Efendim Roma, başından sonuna tarihi bir kent.. Nereye gitseniz, nereye baksanız.. İşte hala tarihi yaşayan Roma'da bir Ogüst Sunağı var. Barış için kurban kesilen yer.. Bu sunağın üzerini kapatmaya karar vermiş belediye.. İtalya'yı, Roma'yı tarihi dokuyu, özel ve yerel mimariyi yutmuş onca İtalyan varken, gitmişler Amerika'dan bir mimar getirmişler ve nerdeyse Roma tarihi kadar eski sunağın tepesine, ultramodern bir bina oturtmuşlar.. Kıyamet de kopmuş..
Peki niye böyle radikal bir karar almış Roma Belediyesi..

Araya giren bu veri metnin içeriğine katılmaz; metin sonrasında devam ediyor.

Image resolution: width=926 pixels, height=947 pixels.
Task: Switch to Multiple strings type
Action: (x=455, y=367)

Roma zaten her yıl milyonla turist çeken bir kent.. Bir yığın cazibe merkezi var onları çeken.. Coloseum'dan İspanyol Merdivenlerine, Aşk Çeşmesi'nden Vatikan'a, kiliselere, anıtlara, heykellere, bahçelere, parklara.. Hepsi tarih, hepsi tarih.. Oysa kente yeni bir cazibe merkezi gerek. Gelenleri yeniden getirecek, yenileri heyecanlandıracak..
Bilbao etkisi gelmiş karşılarına.. İspanya'nın Bask Bölgesi'nin kuş uçmaz kervan geçmez, yabancı pek uğramaz bir fakir kenti iken, hem de bu kentin en gecekondu mahallesini denize bağlayan sahile bir müze kondurmuşlar.. İlk bakışta dam üstünde saksağan gibi gelmiş millete..

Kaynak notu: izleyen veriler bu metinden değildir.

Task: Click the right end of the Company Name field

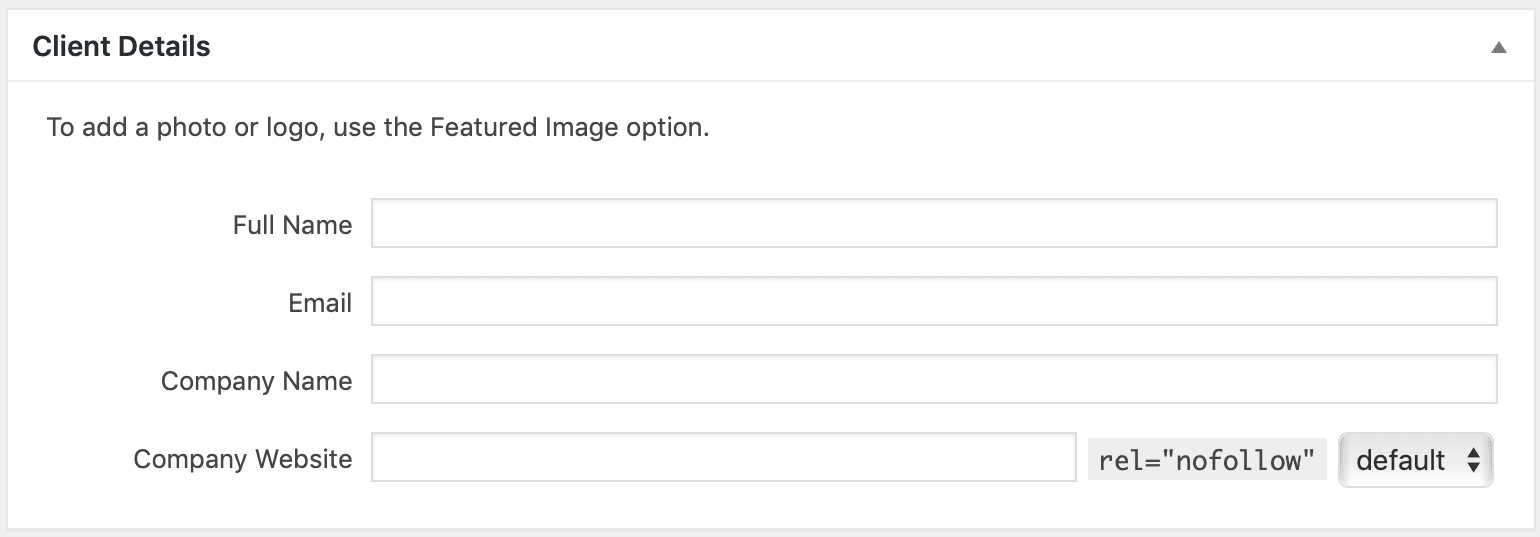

Minnacık fakir kasabaya, müze..
Hem de dünyanın en ünlü mimarlarından Amerikalı Frank Gehry'ye, ne İspanya, ne Bask, ne de Bilbao gelenek ve görüntüleri ile hiç bağdaşmayan ultra modern bir bina yaptırarak..
Ne olduğunu gittim gördüm.. Bilbao İspanya'nın cazibe merkezlerinden biri oldu. Müze yüzlerce, binlerce turistle kaynıyor.. Tabii kent de.. Ve de müzenin yapıldığı gecekondu mahallesi var ya.. Tüm köhne binalar yok oluyor, yerlerine pırıl pırıl modern binalar yapılıyor, otel, kafe, restoran, mağaza olarak.. İnsanlara binlerce yeni iş.. Turistlerin bıraktığı milyon dolarlarla zenginleşme..

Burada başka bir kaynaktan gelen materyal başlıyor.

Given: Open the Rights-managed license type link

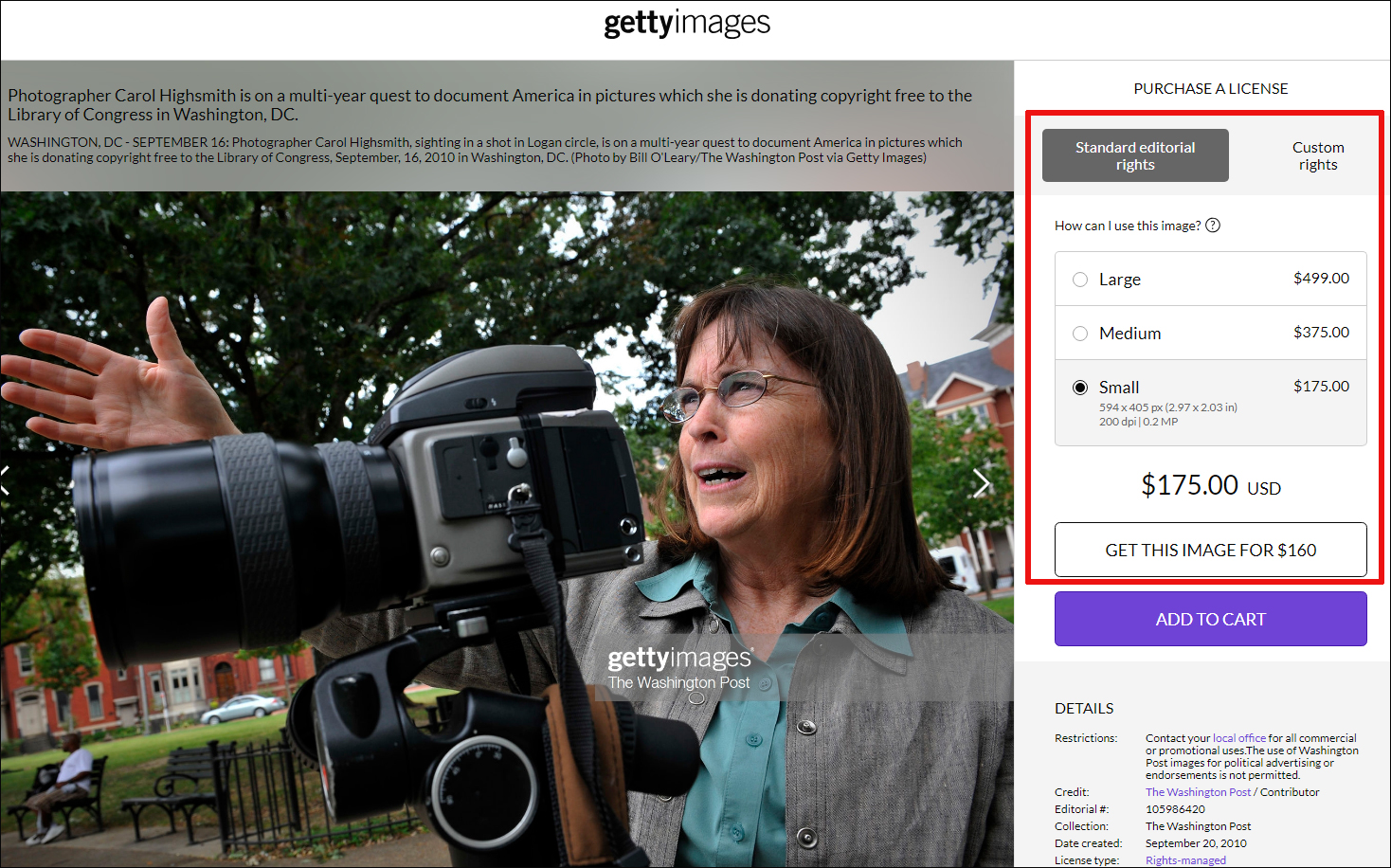Looking at the screenshot, I should [x=1185, y=860].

Bilbao Etkisi işte bu.. Paris bu etkiyi Stad de France ile denedi, bu Olimpik Stadı gecekondu mahallesine yaparak. Hesapları, maçlarını burada oynayacaktı. Stad çevreyi geliştirecekti.. Ama aynen bizdeki yanlış yapıldı. Galatasaray nasıl Olimpiyat Stadı'nı reddettiyse, Paris Saint Germain de burada oynamayı kabul etmedi. Kırk yılda bir organizasyon yapılan stat çevreye refah değil, Paris'e bela oldu.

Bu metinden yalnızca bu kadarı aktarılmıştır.